Some non-union construction firms may be relieved to hear that the controversial provision sponsored by Oregon Sen. Jeff Merkley (D), which would have required small construction firms with six or more full-time workers and a payroll of $250,000 or more to offer health insurance to their employees or pay a penalty per worker, was not part of the final health care overhaul approved by Congress March 25.

The Senate passed the House’ “corrections” health bill by a 56-43 vote. The House quickly followed suit, passing the bill by a 220-207 vote. The president is expected to sign the legislation by the end of the week.

The corrections bill sought to fix things about the Senate-passed bill the House lawmakers didn’t like. Included in the package of fixes was a strike of the Merkley provision.  The defeat of the Merkley amendment is a loss for organized labor, which had lobbied heavily to see it included in the final bill.

While employer groups are happy to see the Merkley provision go away, they still complain that the health care overhaul will result in higher premiums and taxes for businesses.

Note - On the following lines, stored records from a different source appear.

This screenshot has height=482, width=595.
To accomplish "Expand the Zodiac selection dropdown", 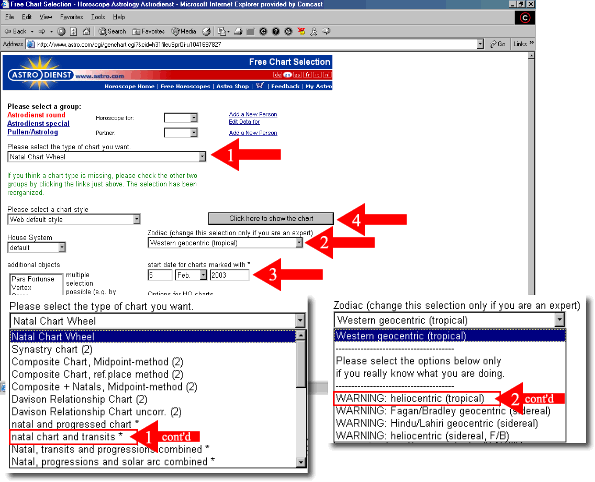I will tap(299, 243).
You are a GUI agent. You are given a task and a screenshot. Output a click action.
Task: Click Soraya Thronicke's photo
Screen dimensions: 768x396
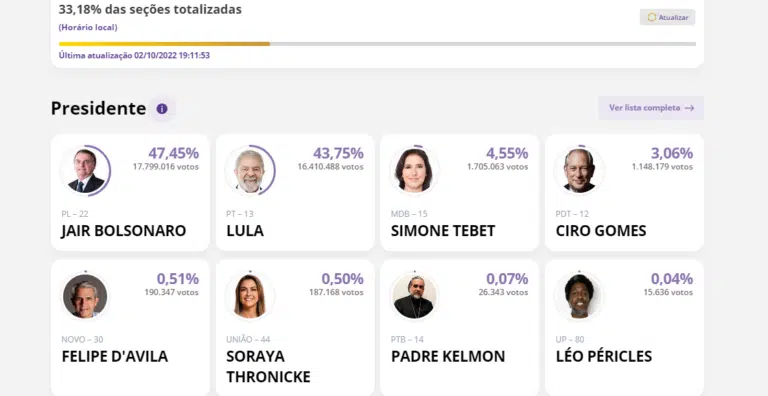[250, 296]
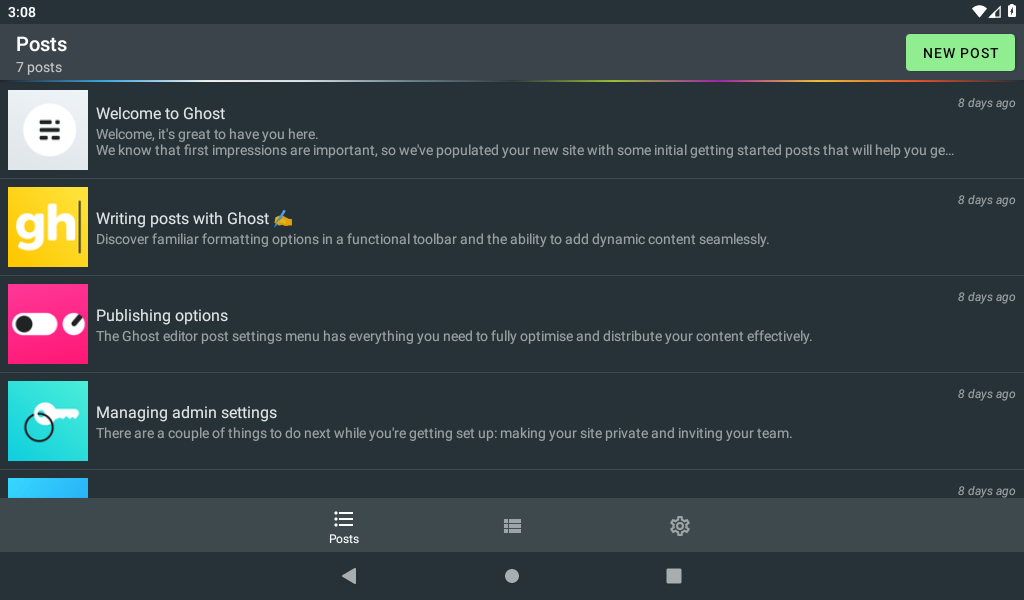Viewport: 1024px width, 600px height.
Task: Click the 'Posts' header title
Action: pos(42,45)
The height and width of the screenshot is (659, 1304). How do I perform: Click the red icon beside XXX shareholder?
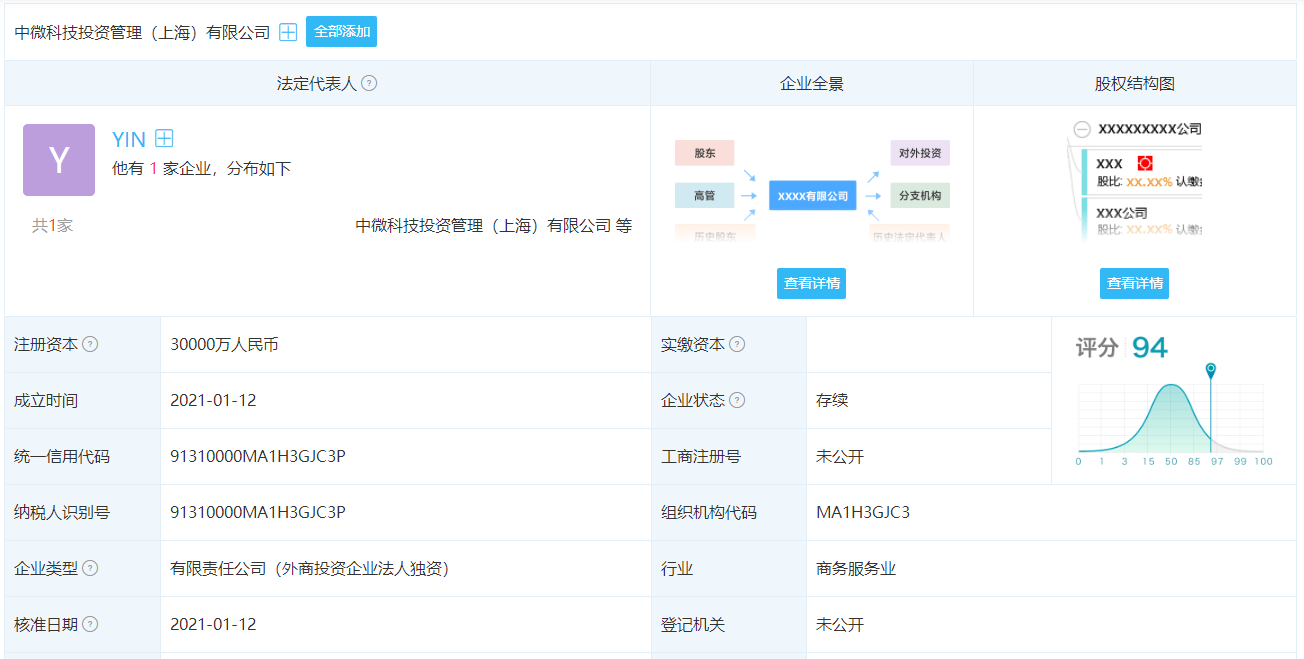(1146, 163)
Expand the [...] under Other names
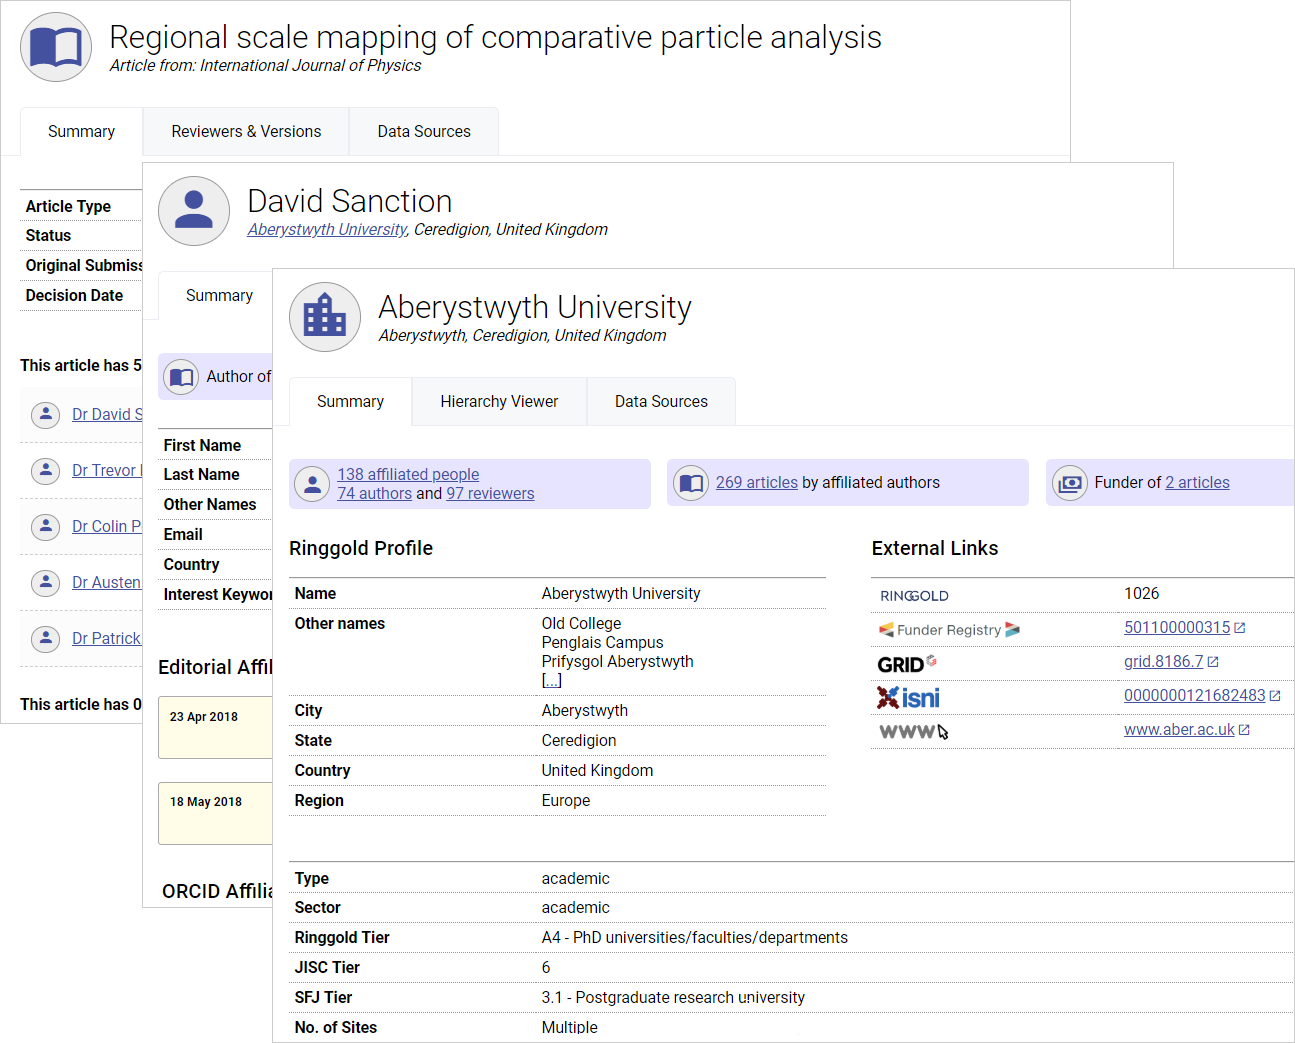This screenshot has width=1295, height=1043. pyautogui.click(x=551, y=679)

The bill’s advocates argue that the reform will help slow the skyrocketing rise of health care costs over the long-term.

The road to a comprehensive health care overhaul has been a long and arduous one, and lawmakers were celebratory following the passage of the bill. Senate Majority Leader Harry Reid (D-Nev.) called the bill “the most crucial social reform legislation” to pass Congress in decades.

Sen. Chris Dodd (D-Conn.), a close friend of former Sen. Ted Kennedy (D-Mass.), noted that the Senate approved the legislation 200 days “to the day” that Kennedy, a long-time champion of health-care reform, had died.

Meanwhile, some Republicans are threatening to work toward repeal of some or all of the law and to make health care a central issue in the 2010 mid-term elections. Dodd said, “We are not going to let them take [this] away from the American people.”

Soaring rhetoric aside, businesses will be challenged in coming months to figure out how this new law affects them, and what they need to do to comply.